To see the idea behind the proof, think of the case that \(m=1000\). In this case one can show that we will cut at least \(500\) edges with probability at least \(0.001\) (and so in particular larger than \(1/(2m)=1/2000\)). Specifically, if we assume otherwise, then this means that with probability more than \(0.999\) the algorithm cuts \(499\) or fewer edges. But since we can never cut more than the total of \(1000\) edges, given this assumption, the highest value of the expected number of edges cut is if we cut exactly \(499\) edges with probability \(0.999\) and cut \(1000\) edges with probability \(0.001\). Yet even in this case the expected number of edges will be \(0.999 \cdot 499 + 0.001 \cdot 1000 < 500\), which contradicts the fact that we’ve calculated the expectation to be at least \(500\) in Theorem 19.1.

Let \(p\) be the probability that we cut at least \(m/2\) edges and suppose, towards a contradiction, that \(p<1/(2m)\). Since the number of edges cut is an integer, and \(m/2\) is a multiple of \(0.5\), by definition of \(p\), with probability \(1-p\) we cut at most \(m/2 - 0.5\) edges.
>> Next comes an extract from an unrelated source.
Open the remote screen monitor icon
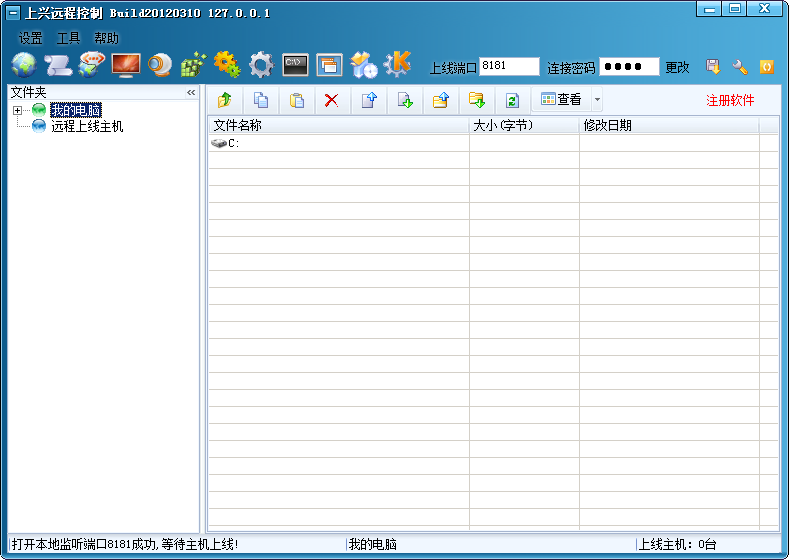Viewport: 789px width, 560px height. pos(126,66)
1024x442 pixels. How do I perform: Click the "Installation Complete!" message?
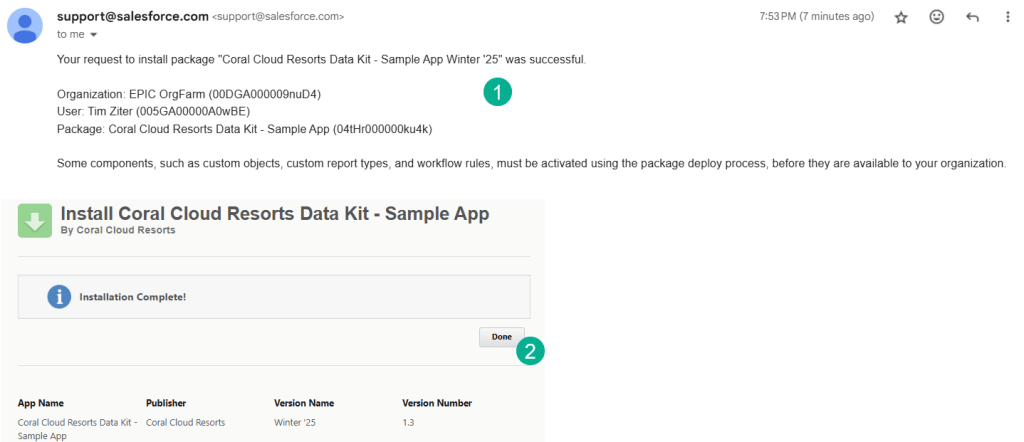[133, 297]
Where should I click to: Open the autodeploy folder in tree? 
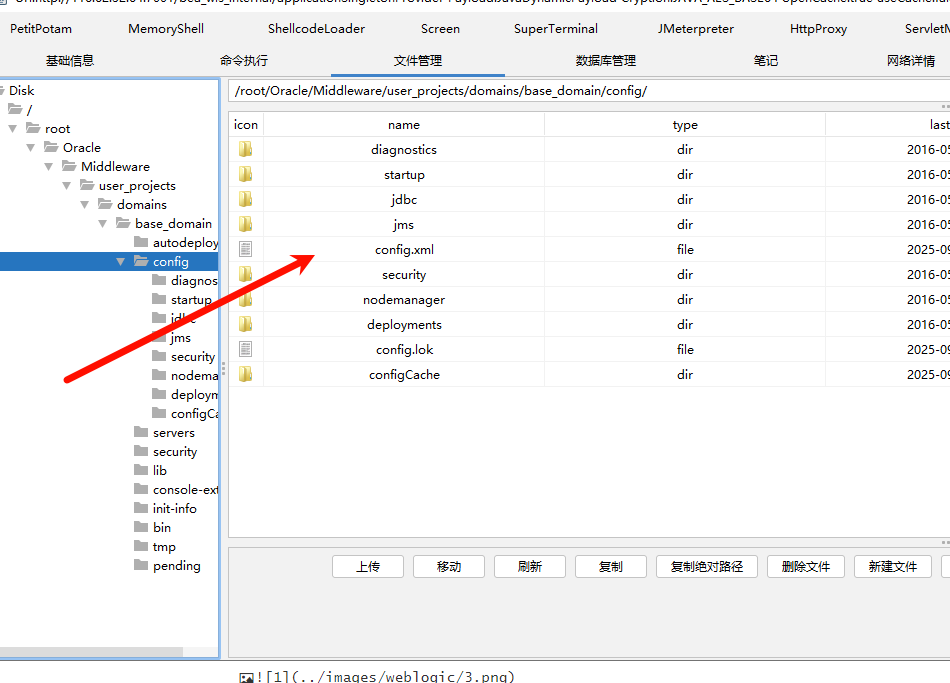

Moreover, since we can never cut more than \(m\) edges, under our assumption that \(p<1/(2m)\), we can bound the expected number of edges cut by

\[ pm + (1-p)(m/2-0.5) \leq pm + m/2-0.5 \]
But if \(p<1/(2m)\) then \(pm<0.5\) and so the right-hand side is smaller than \(m/2\), which contradicts the fact that (as proven in Theorem 19.1) the expected number of edges cut is at least \(m/2\).

Success amplification

Lemma 19.2 shows that our algorithm succeeds at least some of the time, but we’d like to succeed almost all of the time. The approach to do that is to simply repeat our algorithm many times, with fresh randomness each time, and output the best cut we get in one of these repetitions. It turns out that with extremely high probability we will get a cut of size at least \(m/2\). For example, if we repeat this experiment \(2000m\) times, then (using the inequality \((1-1/k)^k \leq 1/e \leq 1/2\)) we can show that the probability that we will never cut at least \(m/2\) edges, where \(k=2m\), is at most

\[ (1-1/(2m))^{2000 m} = (1-1/k)^{1000 k} = ((1-1/k)^{k})^{1000} \leq 2^{-1000} \;. \]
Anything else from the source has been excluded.